Voici une estampe représentant les feux d’artifice tirés à l’Etoile des Champs Elysées, le 14 juillet 1801.
En haut à droite, le fameux ballon détonnant :
Celui qui avait réalisé l’artifice était Claude-Fortuné Ruggieri (1777-1841). Dans « Eléments de pyrotechnie », ce dernier évoqua cet aérostat particulier.
Afin de mieux comprendre le texte, voici cette planche :
« [Garnerin] me chargea de composer l'artifice d'un ballon qui fut lancé à la fête du 14 juillet an 9 (1801) ; et dont voici la description :
Après un cercle de quatre mètres deux décimètres (douze pieds huit pouces) de diamètre, était suspendue, au-dessous du ballon , une étoile de même grandeur. Sous cette étoile, était encore suspendue une bombe sphérique de trois décimètres huit centimètres (quatorze pouces) de diamètre extérieur.

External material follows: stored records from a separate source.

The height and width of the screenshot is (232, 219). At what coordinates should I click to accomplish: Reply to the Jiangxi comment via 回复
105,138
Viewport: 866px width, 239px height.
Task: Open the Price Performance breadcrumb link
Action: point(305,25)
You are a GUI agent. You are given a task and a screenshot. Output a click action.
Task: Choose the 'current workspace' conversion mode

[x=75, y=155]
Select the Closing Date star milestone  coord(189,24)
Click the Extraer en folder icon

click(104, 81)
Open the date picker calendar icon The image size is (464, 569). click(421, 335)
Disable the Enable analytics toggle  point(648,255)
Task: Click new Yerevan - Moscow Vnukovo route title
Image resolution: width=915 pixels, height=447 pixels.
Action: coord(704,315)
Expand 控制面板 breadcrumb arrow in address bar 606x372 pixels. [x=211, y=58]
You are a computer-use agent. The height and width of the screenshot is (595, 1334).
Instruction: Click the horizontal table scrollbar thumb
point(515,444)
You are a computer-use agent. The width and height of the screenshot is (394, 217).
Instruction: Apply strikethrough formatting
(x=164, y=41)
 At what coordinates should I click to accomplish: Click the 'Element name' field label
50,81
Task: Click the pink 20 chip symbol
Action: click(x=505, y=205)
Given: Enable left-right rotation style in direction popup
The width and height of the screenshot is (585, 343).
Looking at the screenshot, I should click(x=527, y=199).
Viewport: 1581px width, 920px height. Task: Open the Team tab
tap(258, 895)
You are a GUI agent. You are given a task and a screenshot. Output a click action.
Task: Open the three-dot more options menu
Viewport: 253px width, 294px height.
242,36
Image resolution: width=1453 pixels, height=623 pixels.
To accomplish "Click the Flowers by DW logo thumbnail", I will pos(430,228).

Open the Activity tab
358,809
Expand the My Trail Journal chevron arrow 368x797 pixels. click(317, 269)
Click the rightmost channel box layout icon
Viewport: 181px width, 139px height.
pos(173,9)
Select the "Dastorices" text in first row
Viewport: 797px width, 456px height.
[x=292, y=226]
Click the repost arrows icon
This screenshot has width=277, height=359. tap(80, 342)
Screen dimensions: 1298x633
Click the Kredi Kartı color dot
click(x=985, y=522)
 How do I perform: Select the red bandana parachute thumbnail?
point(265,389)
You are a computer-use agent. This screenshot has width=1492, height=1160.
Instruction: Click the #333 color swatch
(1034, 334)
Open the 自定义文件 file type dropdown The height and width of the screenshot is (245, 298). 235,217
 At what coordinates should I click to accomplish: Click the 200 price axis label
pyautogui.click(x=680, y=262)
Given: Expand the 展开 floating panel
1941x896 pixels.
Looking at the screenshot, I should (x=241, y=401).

Voyez la fig. 1ère de la pl. 22.
L'étoile prit feu d'abord; elle était en lances de deux couleurs : lorsqu'elle eut terminé son effet, elle communiqua son feu au cercle, autour duquel étaient attachées près de cent chandelles romaines à double effet : dans le premier, elles représentaient des rayons de feu lumineux; dans le second, les étoiles qui s'échappaient de ces rayons, remplissaient dans l'air l’étendue d'un cercle de plus de quarante mètres (vingt toises environ) de diamètre.
Lorsque les chandelles romaines eurent terminé leur effet, elles donnèrent leur feu à la bombe, qui, en éclatant, le communiqua elle-même au ballon.
L'explosion de la bombe et la détonation du ballon produisirent dans l'air des feux variés que le public voulut bien honorer par de nombreux applaudissements, témoignage de sa satisfaction, et dont on se souvient assez.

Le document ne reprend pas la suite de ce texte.